While many researchers insist on the importance of weather data to support the electricity load forecast (Vanting et al. 2021; Friedrich and Afshari 2015), it is not necessarily meaningful to include it in this experiment. The aggregated electricity load data is collected from two residential areas with some distance between them, meaning local weather data is unavailable. There may be a correlation between some weather data and the electricity load. However, causation cannot directly be determined in such an instance.
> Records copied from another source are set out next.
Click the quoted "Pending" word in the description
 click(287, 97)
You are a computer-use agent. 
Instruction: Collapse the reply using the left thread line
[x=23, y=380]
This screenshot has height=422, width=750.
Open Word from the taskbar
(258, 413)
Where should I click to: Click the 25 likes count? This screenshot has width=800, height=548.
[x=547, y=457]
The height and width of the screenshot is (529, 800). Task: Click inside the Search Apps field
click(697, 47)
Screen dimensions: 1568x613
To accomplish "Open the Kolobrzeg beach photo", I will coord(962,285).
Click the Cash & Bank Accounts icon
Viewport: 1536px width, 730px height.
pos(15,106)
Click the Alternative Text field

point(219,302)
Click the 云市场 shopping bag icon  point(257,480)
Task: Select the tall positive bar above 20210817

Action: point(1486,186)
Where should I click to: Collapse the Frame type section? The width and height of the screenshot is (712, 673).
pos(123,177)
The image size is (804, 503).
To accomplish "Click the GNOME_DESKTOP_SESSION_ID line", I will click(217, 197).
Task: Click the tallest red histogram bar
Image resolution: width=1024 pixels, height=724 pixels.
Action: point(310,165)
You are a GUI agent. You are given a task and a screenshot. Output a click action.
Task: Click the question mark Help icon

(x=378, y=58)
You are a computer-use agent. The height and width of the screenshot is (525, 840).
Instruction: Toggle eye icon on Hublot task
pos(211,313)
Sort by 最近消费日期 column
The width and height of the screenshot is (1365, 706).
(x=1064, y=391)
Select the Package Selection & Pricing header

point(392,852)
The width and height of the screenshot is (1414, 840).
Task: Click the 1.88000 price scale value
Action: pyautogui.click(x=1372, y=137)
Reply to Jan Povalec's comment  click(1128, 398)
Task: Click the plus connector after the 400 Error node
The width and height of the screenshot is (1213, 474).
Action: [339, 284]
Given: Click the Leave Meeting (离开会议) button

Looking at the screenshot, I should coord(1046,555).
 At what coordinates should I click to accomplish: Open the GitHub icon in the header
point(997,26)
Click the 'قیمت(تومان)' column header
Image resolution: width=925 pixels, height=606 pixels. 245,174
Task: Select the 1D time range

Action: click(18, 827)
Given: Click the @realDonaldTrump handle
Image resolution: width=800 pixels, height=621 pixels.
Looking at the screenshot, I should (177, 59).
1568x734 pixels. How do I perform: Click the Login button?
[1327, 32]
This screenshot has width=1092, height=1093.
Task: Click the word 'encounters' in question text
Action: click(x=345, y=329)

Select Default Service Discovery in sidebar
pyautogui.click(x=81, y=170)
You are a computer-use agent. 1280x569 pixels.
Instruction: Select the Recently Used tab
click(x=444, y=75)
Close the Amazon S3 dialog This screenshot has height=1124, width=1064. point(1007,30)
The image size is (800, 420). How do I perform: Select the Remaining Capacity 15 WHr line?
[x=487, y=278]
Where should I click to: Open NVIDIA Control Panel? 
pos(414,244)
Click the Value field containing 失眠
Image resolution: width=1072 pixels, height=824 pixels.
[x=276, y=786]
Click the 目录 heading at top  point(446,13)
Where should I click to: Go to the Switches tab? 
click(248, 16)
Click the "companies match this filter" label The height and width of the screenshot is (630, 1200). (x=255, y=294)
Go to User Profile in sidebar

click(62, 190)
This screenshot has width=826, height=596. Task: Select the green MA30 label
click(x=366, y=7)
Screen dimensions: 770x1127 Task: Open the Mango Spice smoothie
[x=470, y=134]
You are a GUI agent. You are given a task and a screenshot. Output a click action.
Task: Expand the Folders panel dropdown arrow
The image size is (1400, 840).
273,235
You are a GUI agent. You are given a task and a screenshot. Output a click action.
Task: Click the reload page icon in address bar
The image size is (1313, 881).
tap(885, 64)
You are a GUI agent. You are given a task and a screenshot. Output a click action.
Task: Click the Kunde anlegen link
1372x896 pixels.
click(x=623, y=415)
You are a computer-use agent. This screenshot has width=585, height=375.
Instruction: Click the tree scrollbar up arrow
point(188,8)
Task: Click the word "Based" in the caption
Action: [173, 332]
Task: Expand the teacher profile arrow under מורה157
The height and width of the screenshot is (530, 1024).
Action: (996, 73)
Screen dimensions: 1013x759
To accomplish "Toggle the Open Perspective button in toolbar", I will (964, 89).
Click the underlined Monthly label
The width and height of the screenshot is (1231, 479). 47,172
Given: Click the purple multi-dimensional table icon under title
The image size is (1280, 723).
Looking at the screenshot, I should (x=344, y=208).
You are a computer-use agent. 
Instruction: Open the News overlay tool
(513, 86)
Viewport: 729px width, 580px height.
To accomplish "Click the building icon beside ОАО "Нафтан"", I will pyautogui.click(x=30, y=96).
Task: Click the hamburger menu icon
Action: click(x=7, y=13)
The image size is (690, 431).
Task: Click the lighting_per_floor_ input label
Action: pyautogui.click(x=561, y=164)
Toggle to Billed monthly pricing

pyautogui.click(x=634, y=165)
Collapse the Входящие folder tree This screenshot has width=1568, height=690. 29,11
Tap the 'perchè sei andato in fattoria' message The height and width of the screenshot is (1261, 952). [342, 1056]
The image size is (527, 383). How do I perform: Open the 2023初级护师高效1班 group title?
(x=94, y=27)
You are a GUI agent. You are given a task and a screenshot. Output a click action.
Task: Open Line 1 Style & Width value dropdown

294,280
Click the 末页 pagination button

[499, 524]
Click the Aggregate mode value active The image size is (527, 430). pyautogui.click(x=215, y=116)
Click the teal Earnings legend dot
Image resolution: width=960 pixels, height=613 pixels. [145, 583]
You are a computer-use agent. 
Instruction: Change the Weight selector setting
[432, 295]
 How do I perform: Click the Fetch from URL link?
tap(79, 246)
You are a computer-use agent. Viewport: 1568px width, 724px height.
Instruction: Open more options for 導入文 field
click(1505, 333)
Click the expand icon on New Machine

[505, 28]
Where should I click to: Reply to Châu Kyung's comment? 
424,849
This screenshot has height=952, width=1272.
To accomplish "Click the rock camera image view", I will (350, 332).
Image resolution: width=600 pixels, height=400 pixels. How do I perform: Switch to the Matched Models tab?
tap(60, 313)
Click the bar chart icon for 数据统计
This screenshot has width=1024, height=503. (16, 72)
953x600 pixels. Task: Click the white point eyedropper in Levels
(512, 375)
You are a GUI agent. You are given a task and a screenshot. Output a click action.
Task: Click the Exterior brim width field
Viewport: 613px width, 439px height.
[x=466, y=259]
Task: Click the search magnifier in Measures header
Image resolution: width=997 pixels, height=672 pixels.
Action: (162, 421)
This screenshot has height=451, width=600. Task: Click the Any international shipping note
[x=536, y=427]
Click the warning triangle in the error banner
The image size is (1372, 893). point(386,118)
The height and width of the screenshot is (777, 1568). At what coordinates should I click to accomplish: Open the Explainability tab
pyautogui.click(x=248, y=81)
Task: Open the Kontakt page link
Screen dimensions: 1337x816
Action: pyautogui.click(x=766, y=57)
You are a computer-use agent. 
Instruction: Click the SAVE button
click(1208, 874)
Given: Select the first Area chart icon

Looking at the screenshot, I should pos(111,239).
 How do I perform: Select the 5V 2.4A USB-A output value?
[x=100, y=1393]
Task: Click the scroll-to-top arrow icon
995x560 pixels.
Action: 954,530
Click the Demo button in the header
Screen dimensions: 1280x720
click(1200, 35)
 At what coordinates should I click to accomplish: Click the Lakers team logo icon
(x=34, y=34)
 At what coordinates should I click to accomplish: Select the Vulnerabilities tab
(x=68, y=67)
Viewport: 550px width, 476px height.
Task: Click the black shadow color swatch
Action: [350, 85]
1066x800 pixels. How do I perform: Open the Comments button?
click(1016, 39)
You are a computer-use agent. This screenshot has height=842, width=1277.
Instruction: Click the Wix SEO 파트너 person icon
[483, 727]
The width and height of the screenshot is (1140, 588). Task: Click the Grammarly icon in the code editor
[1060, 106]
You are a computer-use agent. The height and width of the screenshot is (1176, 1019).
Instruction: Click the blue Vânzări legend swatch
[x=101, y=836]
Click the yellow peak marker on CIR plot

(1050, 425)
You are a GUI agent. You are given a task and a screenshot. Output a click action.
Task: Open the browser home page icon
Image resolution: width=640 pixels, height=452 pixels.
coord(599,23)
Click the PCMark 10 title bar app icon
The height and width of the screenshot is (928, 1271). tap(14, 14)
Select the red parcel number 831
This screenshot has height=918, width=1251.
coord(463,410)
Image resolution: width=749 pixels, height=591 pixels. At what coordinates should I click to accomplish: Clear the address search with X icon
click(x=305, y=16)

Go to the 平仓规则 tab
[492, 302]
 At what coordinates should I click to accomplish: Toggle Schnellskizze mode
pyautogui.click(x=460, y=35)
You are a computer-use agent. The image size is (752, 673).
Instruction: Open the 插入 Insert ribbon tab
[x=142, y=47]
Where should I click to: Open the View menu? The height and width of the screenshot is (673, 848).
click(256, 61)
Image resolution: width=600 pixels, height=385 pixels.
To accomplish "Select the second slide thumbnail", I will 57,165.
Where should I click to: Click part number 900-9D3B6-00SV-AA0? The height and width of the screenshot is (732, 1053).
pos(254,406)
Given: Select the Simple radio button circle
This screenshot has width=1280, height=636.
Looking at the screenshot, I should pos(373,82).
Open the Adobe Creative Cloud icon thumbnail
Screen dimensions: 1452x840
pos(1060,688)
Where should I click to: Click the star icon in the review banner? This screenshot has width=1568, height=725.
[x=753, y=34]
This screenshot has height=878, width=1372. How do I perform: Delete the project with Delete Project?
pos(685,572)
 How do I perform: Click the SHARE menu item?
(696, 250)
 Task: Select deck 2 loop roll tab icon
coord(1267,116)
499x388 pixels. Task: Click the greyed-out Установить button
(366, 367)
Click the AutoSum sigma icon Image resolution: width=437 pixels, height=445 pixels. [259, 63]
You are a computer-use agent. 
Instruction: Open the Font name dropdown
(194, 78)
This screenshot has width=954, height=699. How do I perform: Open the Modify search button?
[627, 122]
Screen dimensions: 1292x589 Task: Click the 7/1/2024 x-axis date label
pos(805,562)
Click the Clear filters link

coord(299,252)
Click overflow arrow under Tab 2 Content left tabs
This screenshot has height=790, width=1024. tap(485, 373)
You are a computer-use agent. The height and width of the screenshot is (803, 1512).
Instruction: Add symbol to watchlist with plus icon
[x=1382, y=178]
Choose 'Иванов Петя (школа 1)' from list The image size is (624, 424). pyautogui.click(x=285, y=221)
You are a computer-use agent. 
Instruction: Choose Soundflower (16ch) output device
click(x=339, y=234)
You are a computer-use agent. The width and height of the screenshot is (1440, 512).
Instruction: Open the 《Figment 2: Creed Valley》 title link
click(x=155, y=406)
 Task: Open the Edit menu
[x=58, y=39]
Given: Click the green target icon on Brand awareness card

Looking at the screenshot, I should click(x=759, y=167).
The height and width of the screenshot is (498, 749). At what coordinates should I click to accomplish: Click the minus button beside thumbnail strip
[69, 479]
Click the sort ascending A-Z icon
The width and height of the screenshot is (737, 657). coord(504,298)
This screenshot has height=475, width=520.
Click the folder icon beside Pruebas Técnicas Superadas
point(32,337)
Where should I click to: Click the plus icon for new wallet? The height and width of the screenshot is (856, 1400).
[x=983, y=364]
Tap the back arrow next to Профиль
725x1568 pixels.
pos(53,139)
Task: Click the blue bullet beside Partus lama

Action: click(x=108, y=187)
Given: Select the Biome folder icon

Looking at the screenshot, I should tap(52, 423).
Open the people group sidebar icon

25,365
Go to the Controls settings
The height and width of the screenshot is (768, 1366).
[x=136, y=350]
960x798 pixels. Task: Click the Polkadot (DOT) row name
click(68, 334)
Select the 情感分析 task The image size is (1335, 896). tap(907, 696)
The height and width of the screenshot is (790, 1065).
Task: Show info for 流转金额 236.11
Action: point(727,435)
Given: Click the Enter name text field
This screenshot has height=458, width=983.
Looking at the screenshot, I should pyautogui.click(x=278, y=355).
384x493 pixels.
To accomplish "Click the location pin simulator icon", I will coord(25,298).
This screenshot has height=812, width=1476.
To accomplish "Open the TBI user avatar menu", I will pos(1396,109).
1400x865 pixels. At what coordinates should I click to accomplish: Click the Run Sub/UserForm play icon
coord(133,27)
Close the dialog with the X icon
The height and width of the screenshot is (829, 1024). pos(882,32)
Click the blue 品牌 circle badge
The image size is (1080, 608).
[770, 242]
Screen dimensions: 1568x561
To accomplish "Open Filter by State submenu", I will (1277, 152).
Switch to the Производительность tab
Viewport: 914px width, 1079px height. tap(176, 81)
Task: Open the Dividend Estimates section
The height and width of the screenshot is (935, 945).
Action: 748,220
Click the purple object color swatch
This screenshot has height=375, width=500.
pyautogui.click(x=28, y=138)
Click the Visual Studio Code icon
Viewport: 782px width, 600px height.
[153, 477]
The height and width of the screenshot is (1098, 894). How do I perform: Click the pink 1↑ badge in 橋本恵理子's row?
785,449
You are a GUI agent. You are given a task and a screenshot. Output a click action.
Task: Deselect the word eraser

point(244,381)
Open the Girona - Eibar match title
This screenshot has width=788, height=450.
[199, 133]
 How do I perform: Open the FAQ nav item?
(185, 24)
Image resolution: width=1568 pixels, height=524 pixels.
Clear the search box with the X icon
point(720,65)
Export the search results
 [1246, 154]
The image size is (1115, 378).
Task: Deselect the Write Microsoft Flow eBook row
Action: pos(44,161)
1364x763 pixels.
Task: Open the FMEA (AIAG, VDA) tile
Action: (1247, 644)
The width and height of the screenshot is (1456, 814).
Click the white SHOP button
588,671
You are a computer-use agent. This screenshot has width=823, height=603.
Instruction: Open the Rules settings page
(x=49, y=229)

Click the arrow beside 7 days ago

Feature selection and analysis

After selecting CSTEP variables, the data is analyzed with the aggregated electricity load using correlation coefficients and feature importance. The coefficients are calculated using Pearson’s R, and the feature importance is the gain from gradient boosted trees using the Python library XGBoost. Figure 5 shows a correlation heatmap of the coefficients of each variable. There are no strongly correlated features with the electricity load, but a slight negative relationship with day lengths and a slight positive relationship with the sun’s azimuth.

Fig. 5
figure 5

Correlation heatmap of CSTEP variables

Looking at the relative feature importance of each variable in relation to the electricity load, the sun’s azimuth is calculated to be the most important feature, as seen in Fig. 6. The gain signifies the relative contribution of the feature over all decision-trees in the gradient boosting model.

Fig. 6
figure 6

Gradient-boosted feature importance

At this point, each feature has also been analyzed individually for any irregularities. The analysis resulted in a decision to discard the electricity price variable due to a substantial increase in the price in 2022. This increase would only be visible in the test data set, potentially resulting in unexpected predictions, as the increase is not reflected in the electricity consumption. The variable is visualized in Fig. 7.

Fig. 7
figure 7

Historical electricity prices

In summary, the target variable of the electricity load is analyzed using K-Means clustering to identify different load profiles. The load profiles will give a better understanding of the input data to make the black box of neural networks more transparent. Furthermore, supporting independent variables have been systematically identified, selected, and analyzed using correlation coefficients and feature importance of gradient-boosted trees. Finally, each independent variable was analyzed for missing or broken data, potential irregularities, and seasonal patterns and trends, resulting in discarding the electricity price as an independent variable.

Model selection

The model selection is based on neural networks from related works, which are a fully connected feed-forward neural network (FFN), a recurrent neural network (RNN), and a long short-term memory network (LSTM). Finally, to fill a gap in the literature, a gated recurrent unit (GRU) is also included in the experiments of this paper.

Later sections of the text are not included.